Por: Justo Mirón
Ustedes ya saben, mis queridos y fieles lectores, que desde hace tres lustros El Megalómano de Palacio, acuda donde acuda, esté donde esté y párese donde se pare, saca la cara por los pobres. Son su más notoria debilidad y su más acusado interés. Los adora tiernamente, los apapacha amorosamente y los ensalza gozosamente. «Por el bien de todos, primero los pobres», dijo, dice y dirá una y otra y otra vez.
Tal lema constituye su máxima bandera y la ondea a todo orgullo ante delirantes masas, reuniones de gabinete y encuentros o entrevistas coloquiales.
Y la neta del planeta es que no puede uno menos que asombrarse ante semejantes y recurrentes manifestaciones de amor apache frente a los desposeídos, frente a los precaristas, frente a los pránganas, pues. Transfigurado el rostro por la emoción que en tales momentos le embarga (caray, qué bonito me salió esto último, la verdad), El Megalómano de Palacio repite con frenesí que los pobres lo son todo; que nada puede hacerse sin tomarlos en cuenta en primerisísimo lugar; que su presencia en la sociedad resulta de una importancia más extraordinaria que la aparición diaria del sol y de la luna, y que su atención esmerada reviste la máxima prioridad.

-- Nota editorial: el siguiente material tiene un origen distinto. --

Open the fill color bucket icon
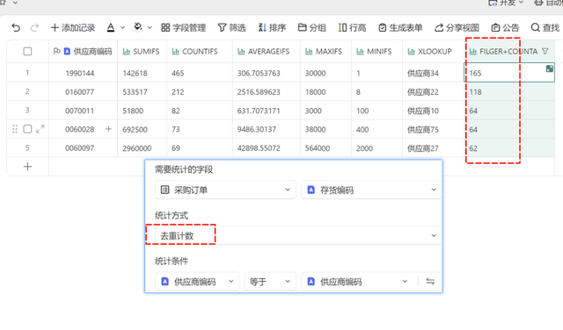Screen dimensions: 563x330 [x=138, y=27]

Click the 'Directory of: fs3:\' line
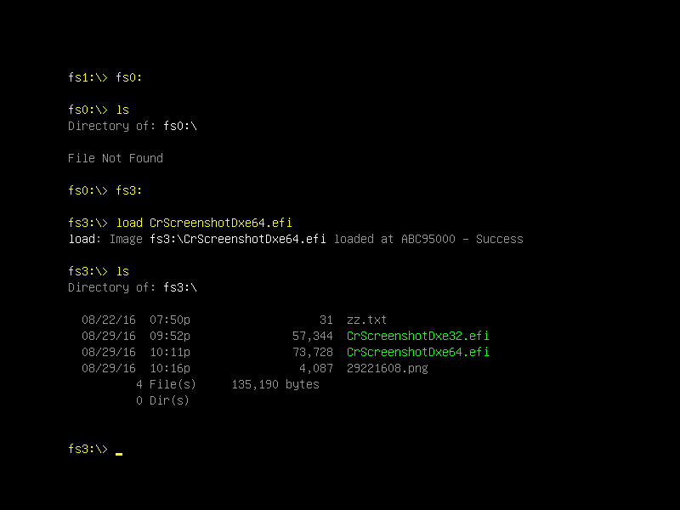coord(133,288)
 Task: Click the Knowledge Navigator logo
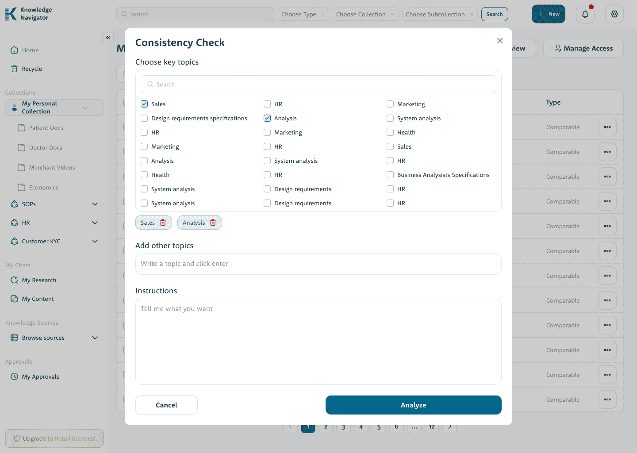29,14
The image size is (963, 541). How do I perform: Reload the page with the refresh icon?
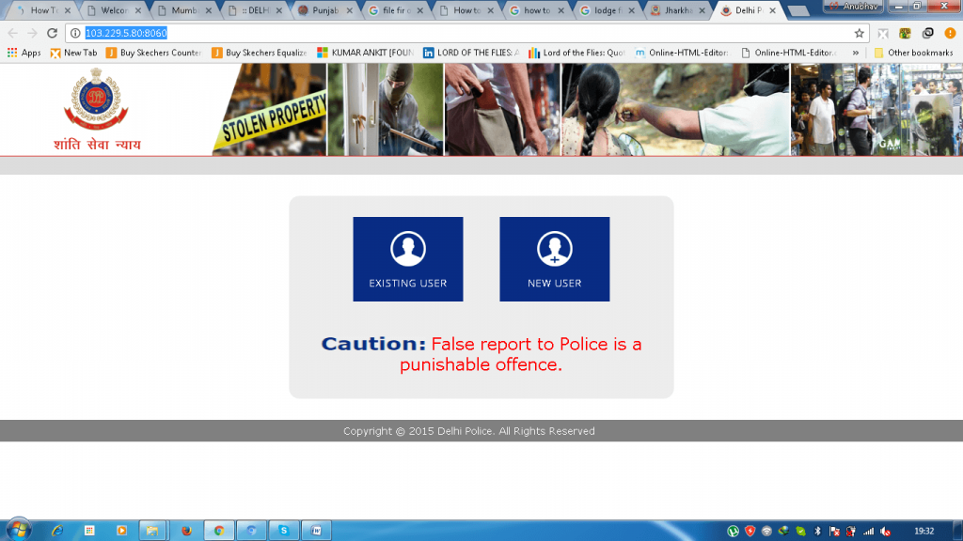tap(51, 33)
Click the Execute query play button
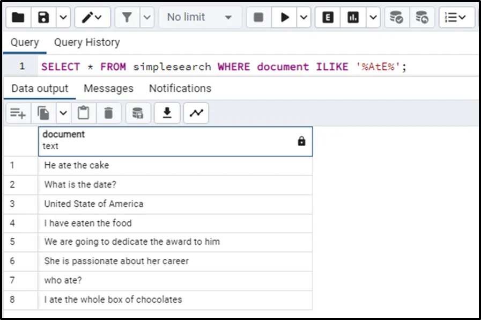 point(284,18)
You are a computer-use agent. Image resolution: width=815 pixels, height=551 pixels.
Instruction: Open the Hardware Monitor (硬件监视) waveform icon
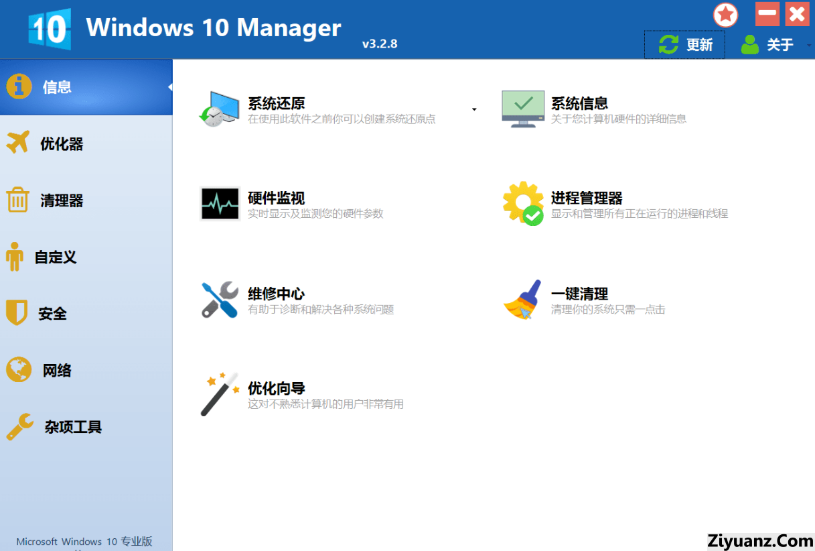pos(220,203)
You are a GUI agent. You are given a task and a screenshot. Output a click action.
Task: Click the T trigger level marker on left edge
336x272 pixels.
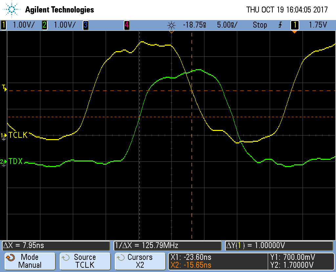coord(4,88)
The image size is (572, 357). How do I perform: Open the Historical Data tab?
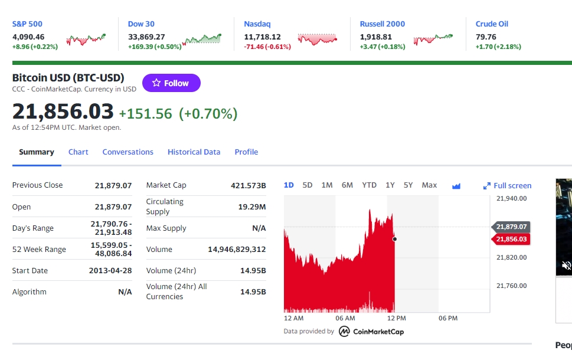point(194,152)
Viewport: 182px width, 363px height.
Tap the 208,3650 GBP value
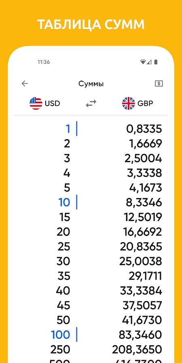tap(137, 350)
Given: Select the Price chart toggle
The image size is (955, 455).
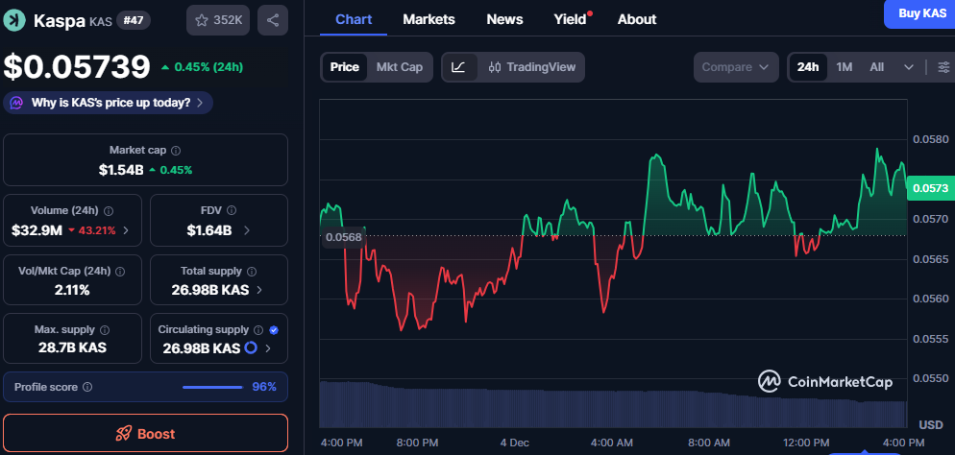Looking at the screenshot, I should click(x=344, y=67).
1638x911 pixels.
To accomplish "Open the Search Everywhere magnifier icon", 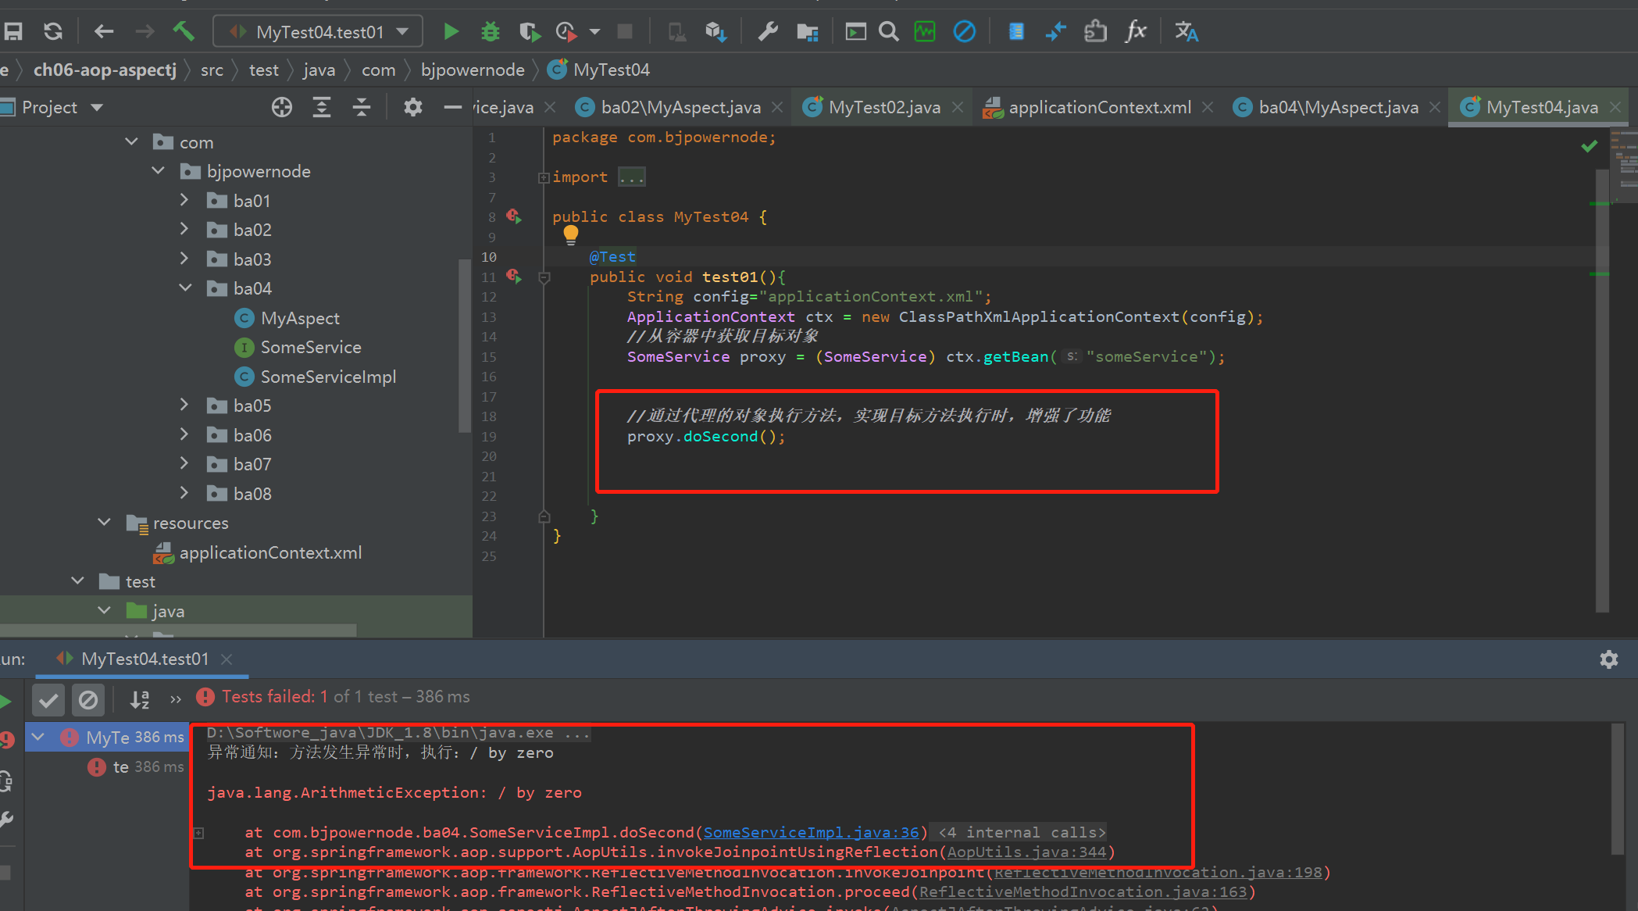I will pyautogui.click(x=888, y=32).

Tal sentimiento es sin duda genuino; qué digo genuino: es genuinísimo. Y habrá que reconocerlo sin objeciones, reclamos ni alegativas en manera alguna.

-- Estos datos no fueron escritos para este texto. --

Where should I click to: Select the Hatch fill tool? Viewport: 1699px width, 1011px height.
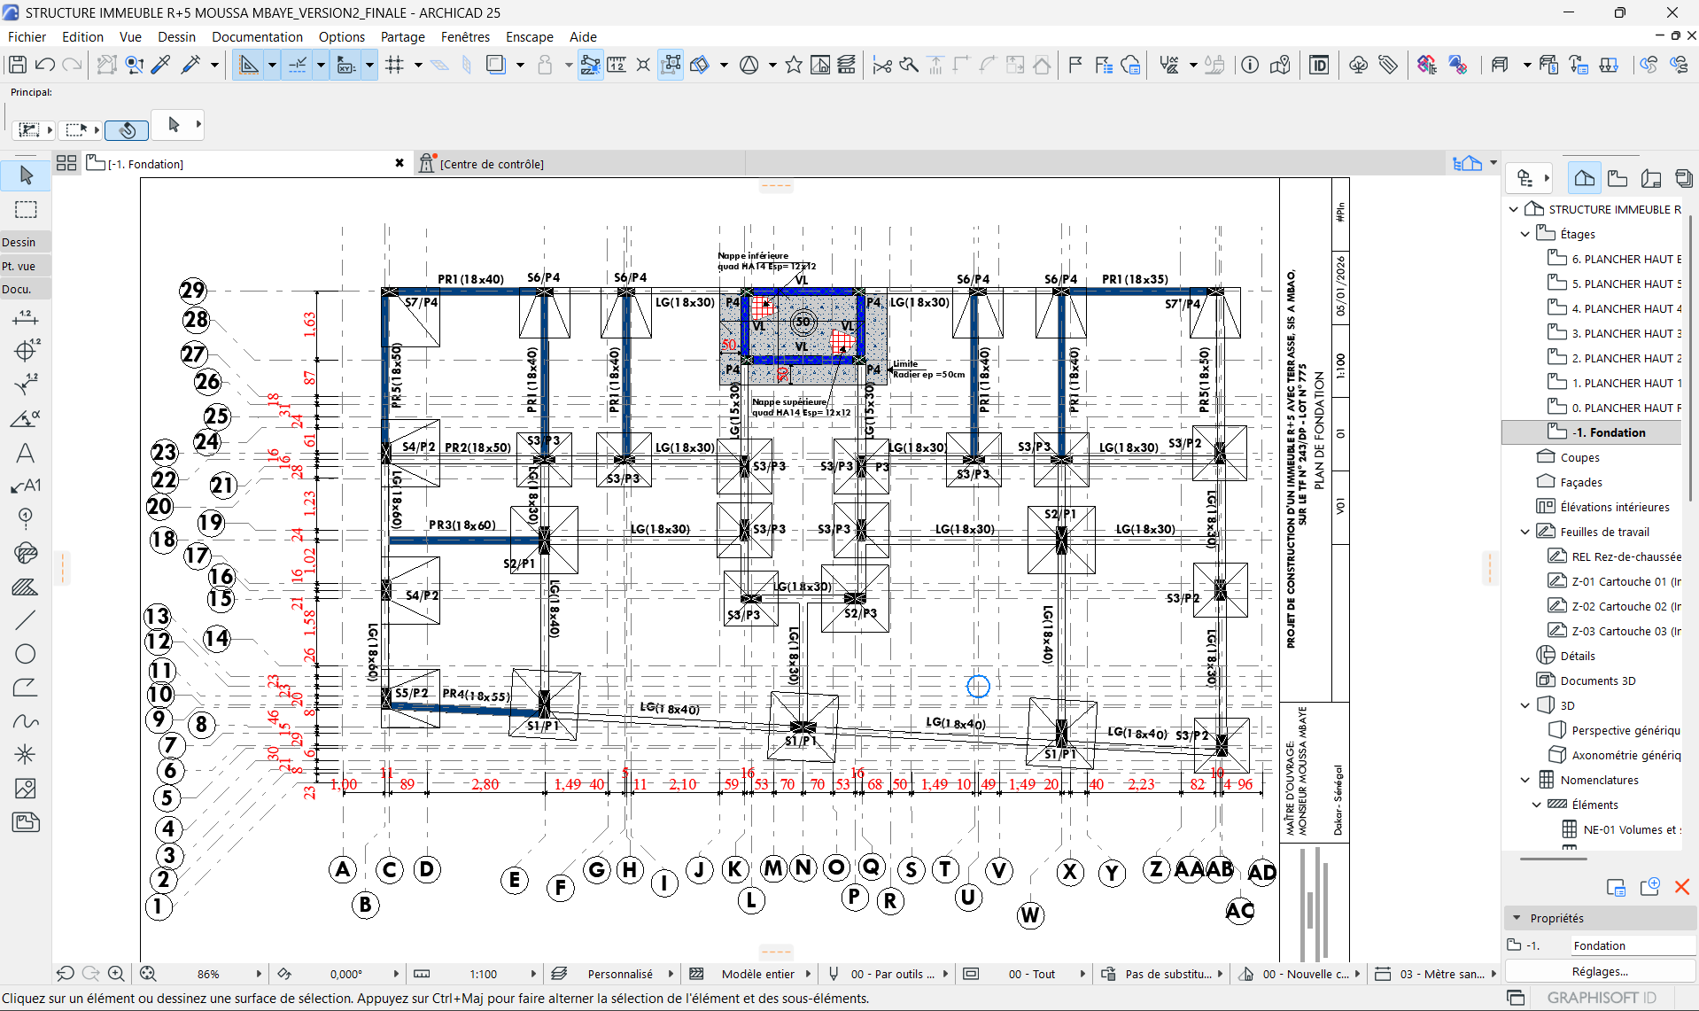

Sí, damas y caballeros, niñas y niños, colegas y colegos (como diría el ilustre letrado que despacha como Subsecretario de Salud): el sentimiento aquel no era fingido (a despecho de la letra de la inmortal melodía Falsaria, interpretada por los recordados y admirados Hermanos Martínez Gil).

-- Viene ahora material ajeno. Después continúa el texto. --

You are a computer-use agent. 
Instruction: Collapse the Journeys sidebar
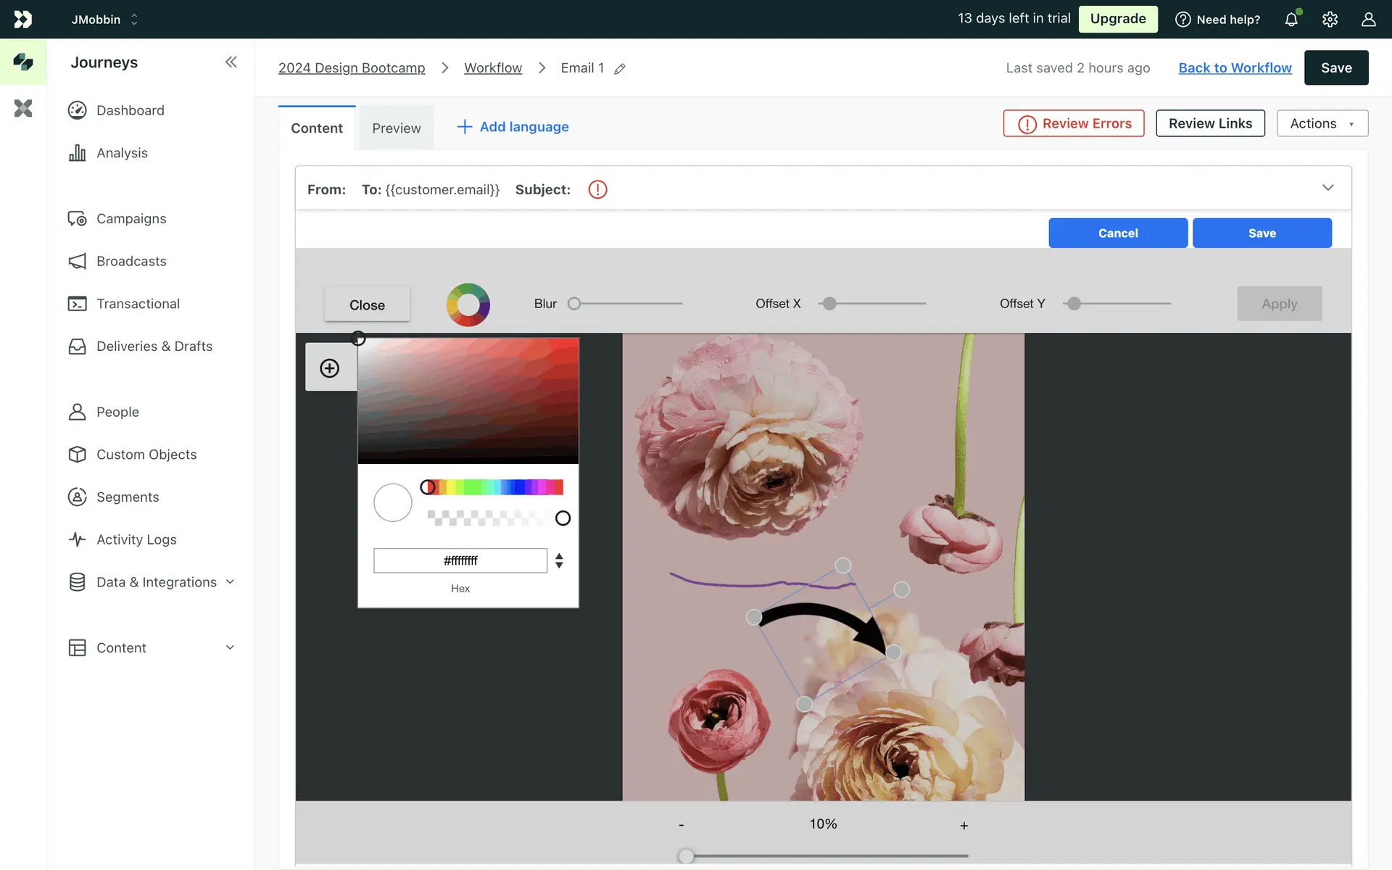231,62
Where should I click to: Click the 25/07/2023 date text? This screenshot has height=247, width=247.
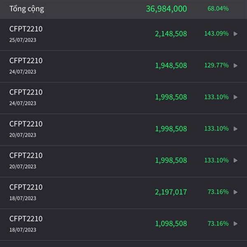point(23,40)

Y tan auténtico resulta el amor que le prodiga a los pobres, que El Megalómano de Palacio se ha dedicado, un día sí y otro también, ¡¡a aumentarlos!! Qué digo a aumentarlos: ¡¡a multiplicarlos!!
Los adora tanto que, por ejemplo y entre otras cosas, extinguió el Seguro Popular, que brindaba consultas gratuitas y entregaba medicinas a millones de mexicanos necesitados. Ahora sólo consiguen atención si la pagan, y a duras penas llevan a sus hogares medicamentos obtenidos en los tianguis. A menor precio, pero pagados, claro.
Ya no hay consultas ni medicinas para niños y mujeres afectadas por el cáncer, y basta echar una ojeada a los periódicos para enterarse del mar de denuncias y quejas que ha presentado este sector altamente vulnerable, que se ha visto en la penosa necesidad de vender o empeñar sus pocas pertenencias para intentar comprar los costosos fármacos que combaten su terrible mal.
Por otra parte, al momento de escribir estas líneas, mis fidelísimos lectores, nos enteramos que entre marzo y abril del año en curso se han perdido casi 350 mil empleos. Según dato oficial de la Secretaría del Trabajo y Previsión Social. Y se ha querido achacar esto, así, en su totalidad, a los despidos realizados por los empresarios a raíz de la contingencia por el coronavirus.
Pero mañosamente se oculta que cuando menos la mitad de esos empleos perdidos han sido como consecuencia del desastre económico instrumentado por el gobierno de El Megalómano de Palacio desde antes de la aparición del pinky virus.
Y hoy por hoy, con el grave problema de salud ya encima, se niega todo tipo de asistencia, facilidad, auxilio o como quiera llamarse para que las pymes –es decir las pequeñas y medianas empresas que constituyen la mayor fuente de empleos de la nación-– puedan contar con recursos para no cerrar y preservar así el trabajo de su personal.
Por el contrario, es tanto el amor a los pobres que ha manifestado El Megalómano de Palacio, que habrá pensado en aprovechar esta inmejorable oportunidad de quebrar empresas, perder cientos de miles o quizá millones de empleos y multiplicar el número de pobres en México. Todo sea por el amor a ellos, demostrado así fehacientemente.
Ahora se puede comprender a cabalidad por qué El Megalómano de Palacio dio la bienvenida a la crisis de salud y aseguró que le venía «como anillo al dedo».